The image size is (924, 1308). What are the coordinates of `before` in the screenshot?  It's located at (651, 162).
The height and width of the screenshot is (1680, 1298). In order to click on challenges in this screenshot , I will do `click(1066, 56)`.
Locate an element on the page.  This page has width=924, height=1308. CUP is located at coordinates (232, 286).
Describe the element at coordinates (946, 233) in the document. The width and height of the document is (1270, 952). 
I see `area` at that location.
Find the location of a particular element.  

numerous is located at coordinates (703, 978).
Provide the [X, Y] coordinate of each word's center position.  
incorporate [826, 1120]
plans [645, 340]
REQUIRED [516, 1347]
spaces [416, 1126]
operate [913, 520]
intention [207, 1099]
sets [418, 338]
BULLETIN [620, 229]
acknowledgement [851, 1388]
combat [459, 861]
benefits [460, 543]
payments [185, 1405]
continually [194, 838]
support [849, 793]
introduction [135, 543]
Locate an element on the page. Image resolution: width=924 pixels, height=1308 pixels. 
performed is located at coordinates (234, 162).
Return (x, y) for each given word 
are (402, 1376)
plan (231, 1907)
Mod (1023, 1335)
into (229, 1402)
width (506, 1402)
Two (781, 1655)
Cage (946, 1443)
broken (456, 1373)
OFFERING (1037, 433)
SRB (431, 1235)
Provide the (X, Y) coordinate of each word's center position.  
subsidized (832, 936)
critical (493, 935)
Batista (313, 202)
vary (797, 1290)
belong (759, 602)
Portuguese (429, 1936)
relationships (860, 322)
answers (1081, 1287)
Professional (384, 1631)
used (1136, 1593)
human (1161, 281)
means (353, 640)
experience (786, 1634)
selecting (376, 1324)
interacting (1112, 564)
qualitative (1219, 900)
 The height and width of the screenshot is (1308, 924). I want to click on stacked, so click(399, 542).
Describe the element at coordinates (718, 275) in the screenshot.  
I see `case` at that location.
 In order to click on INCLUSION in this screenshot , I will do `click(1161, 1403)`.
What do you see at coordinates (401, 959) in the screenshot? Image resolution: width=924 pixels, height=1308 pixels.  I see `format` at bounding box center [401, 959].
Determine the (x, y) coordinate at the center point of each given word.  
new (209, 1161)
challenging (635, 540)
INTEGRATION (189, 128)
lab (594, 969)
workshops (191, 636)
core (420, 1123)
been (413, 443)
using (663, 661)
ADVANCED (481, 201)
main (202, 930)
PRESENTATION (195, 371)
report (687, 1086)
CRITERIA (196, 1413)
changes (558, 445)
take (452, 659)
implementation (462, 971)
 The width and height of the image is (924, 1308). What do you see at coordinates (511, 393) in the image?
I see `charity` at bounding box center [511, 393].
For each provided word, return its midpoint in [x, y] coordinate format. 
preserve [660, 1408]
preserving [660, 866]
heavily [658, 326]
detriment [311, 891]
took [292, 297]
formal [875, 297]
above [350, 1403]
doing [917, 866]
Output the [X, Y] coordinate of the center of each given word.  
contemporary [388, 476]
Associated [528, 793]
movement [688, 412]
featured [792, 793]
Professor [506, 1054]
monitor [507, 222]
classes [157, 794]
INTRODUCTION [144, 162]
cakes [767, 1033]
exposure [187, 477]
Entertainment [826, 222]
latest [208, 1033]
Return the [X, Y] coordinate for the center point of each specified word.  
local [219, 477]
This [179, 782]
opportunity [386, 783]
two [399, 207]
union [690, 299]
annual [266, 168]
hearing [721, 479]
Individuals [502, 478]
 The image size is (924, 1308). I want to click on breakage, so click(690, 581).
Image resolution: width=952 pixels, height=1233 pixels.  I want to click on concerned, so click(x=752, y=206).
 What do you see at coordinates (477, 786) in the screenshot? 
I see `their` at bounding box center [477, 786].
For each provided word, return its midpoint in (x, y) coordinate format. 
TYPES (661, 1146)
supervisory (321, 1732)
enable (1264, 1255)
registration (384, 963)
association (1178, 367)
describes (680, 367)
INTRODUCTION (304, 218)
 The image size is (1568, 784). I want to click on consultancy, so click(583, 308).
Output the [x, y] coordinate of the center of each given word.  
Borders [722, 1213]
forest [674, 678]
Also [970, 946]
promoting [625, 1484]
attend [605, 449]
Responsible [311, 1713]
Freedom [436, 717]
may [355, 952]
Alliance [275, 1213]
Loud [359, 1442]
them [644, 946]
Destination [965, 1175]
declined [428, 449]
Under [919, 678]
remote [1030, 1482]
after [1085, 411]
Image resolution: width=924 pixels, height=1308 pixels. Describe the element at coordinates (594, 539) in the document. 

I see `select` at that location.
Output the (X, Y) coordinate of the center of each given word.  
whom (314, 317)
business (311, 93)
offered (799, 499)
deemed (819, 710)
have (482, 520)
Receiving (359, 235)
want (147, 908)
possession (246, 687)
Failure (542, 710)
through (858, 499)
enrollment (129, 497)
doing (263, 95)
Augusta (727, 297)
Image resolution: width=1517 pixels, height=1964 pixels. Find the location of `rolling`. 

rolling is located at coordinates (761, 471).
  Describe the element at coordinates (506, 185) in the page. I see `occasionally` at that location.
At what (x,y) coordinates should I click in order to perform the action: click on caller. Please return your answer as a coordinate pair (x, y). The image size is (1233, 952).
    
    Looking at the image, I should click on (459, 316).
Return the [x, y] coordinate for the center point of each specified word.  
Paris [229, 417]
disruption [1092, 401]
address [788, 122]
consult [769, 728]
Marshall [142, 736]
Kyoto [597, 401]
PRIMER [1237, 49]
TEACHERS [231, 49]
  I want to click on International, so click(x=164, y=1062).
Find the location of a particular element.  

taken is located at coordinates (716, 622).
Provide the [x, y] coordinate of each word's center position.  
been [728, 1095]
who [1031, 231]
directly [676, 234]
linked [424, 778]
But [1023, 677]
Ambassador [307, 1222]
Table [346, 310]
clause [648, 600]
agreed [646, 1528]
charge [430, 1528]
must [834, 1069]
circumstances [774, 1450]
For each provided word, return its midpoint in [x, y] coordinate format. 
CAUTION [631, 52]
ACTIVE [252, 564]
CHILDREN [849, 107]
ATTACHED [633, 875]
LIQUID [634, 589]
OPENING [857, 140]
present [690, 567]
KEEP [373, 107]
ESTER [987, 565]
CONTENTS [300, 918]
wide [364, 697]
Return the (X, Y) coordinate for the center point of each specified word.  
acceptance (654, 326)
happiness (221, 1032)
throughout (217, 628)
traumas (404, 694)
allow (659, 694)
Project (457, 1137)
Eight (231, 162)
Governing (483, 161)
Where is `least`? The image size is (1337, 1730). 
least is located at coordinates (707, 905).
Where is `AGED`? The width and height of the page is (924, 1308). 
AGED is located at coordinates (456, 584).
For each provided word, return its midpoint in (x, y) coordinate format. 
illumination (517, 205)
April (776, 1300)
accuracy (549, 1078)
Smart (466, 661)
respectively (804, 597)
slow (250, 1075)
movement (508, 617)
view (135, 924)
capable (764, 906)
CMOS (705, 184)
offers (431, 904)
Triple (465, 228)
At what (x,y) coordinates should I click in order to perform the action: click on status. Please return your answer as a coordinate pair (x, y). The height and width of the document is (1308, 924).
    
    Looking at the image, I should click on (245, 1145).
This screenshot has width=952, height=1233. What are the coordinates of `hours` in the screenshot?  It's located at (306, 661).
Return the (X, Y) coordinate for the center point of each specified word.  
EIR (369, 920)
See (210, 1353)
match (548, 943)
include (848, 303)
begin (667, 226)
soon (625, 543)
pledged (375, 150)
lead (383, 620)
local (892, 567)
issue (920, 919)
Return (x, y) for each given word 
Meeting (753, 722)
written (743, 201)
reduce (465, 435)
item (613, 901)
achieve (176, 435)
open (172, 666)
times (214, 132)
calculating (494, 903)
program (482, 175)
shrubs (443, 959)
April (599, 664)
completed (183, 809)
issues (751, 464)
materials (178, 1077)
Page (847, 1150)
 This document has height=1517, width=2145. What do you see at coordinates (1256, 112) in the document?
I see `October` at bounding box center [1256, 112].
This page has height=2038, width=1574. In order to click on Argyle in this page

----------

WHAT IS NEEDED
Please repeat the part of the entries that opens with the line containing "view (135, 924)" and closes with the final entry, swapping "shrubs" for "hedges" and changing nothing else.

ANSWER TO THIS TASK
view (135, 924)
capable (764, 906)
CMOS (705, 184)
offers (431, 904)
Triple (465, 228)
At what (x,y) coordinates should I click in order to perform the action: click on status. Please return your answer as a coordinate pair (x, y). The height and width of the document is (1308, 924).
    
    Looking at the image, I should click on (245, 1145).
This screenshot has width=952, height=1233. What are the coordinates of `hours` in the screenshot?  It's located at (306, 661).
Return the (X, Y) coordinate for the center point of each specified word.  
EIR (369, 920)
See (210, 1353)
match (548, 943)
include (848, 303)
begin (667, 226)
soon (625, 543)
pledged (375, 150)
lead (383, 620)
local (892, 567)
issue (920, 919)
Return (x, y) for each given word 
Meeting (753, 722)
written (743, 201)
reduce (465, 435)
item (613, 901)
achieve (176, 435)
open (172, 666)
times (214, 132)
calculating (494, 903)
program (482, 175)
hedges (443, 959)
April (599, 664)
completed (183, 809)
issues (751, 464)
materials (178, 1077)
Page (847, 1150)
 This document has height=1517, width=2145. What do you see at coordinates (1256, 112) in the document?
I see `October` at bounding box center [1256, 112].
This page has height=2038, width=1574. In order to click on Argyle in this page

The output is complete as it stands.